--- Data provided Enclosed Below ---

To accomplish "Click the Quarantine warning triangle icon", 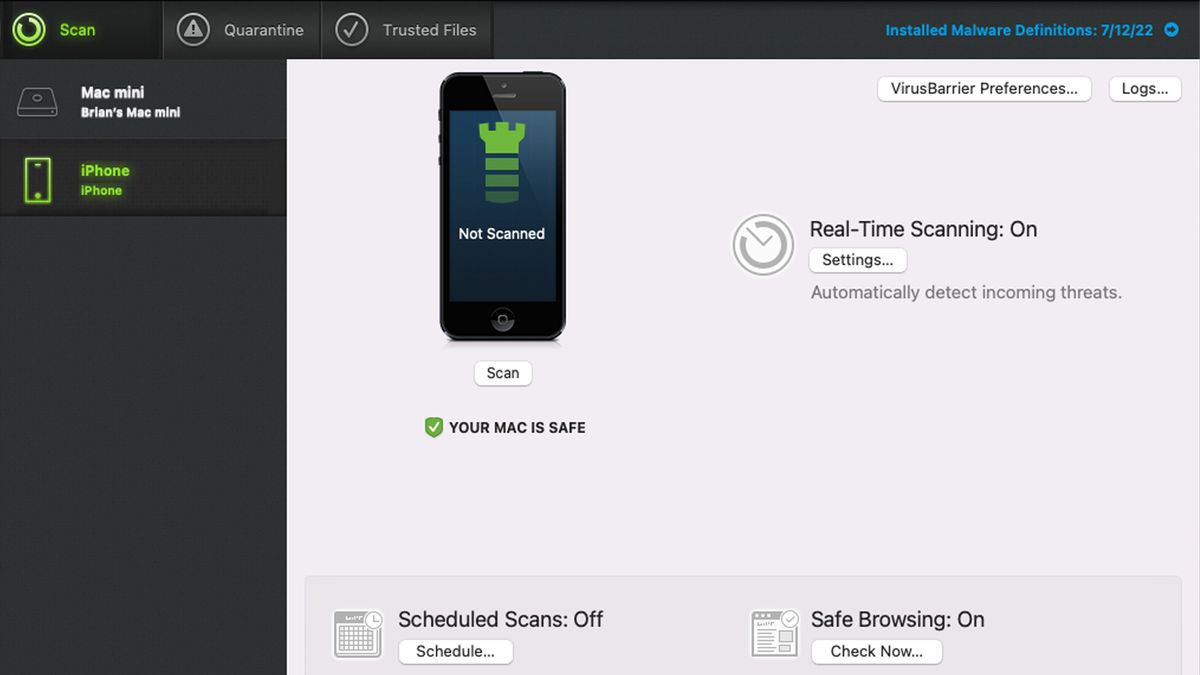I will click(x=193, y=30).
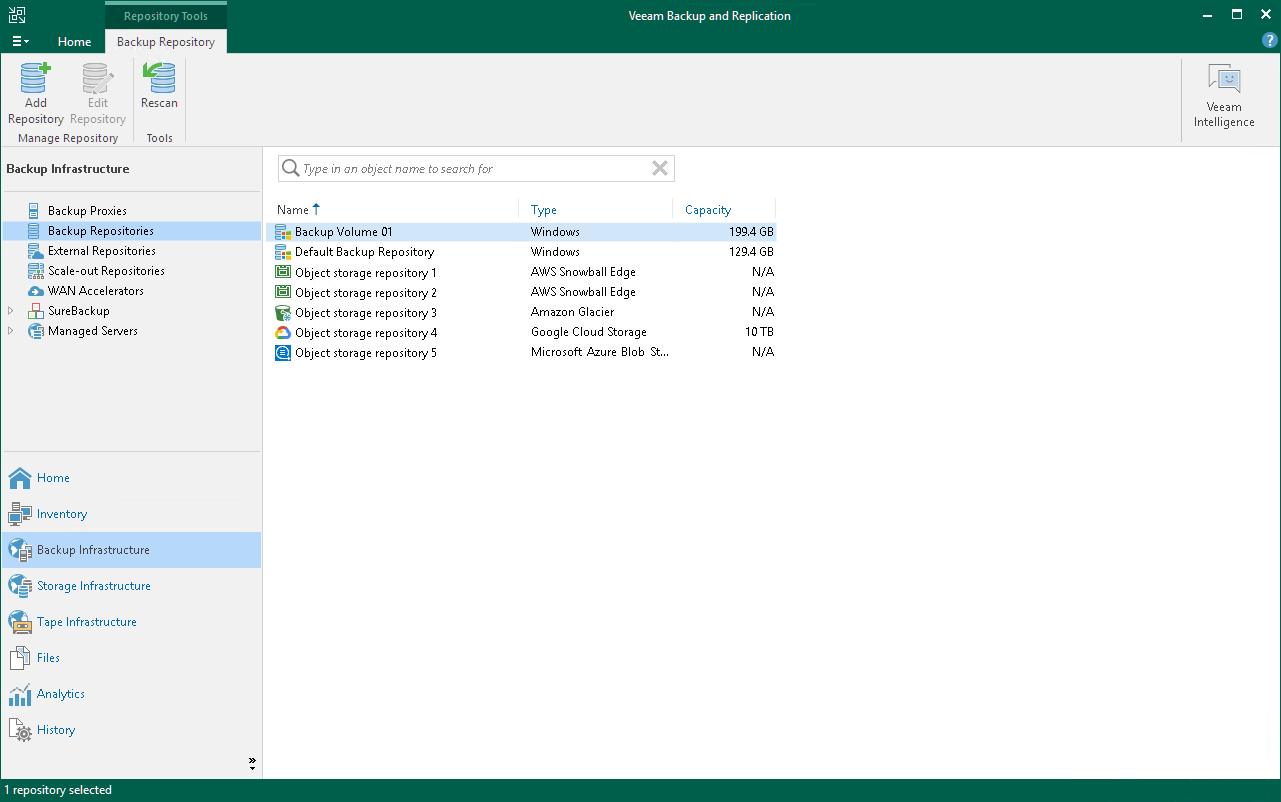Open Veeam Intelligence panel
Image resolution: width=1281 pixels, height=802 pixels.
pos(1223,96)
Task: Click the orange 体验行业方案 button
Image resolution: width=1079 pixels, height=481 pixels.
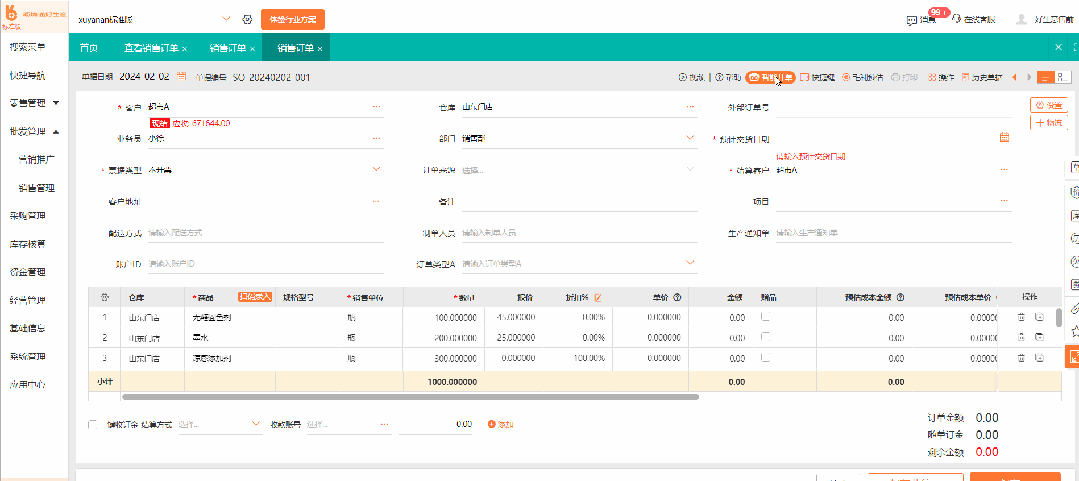Action: [x=293, y=19]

--- End of Enclosed Data provided ---

**About this exercise**
Could you write out, word for word, the lines from the one containing "Image resolution: width=1079" through the last line of the records, leaving out the pictures?

**Output**
Image resolution: width=1079 pixels, height=481 pixels.
Action: [x=293, y=19]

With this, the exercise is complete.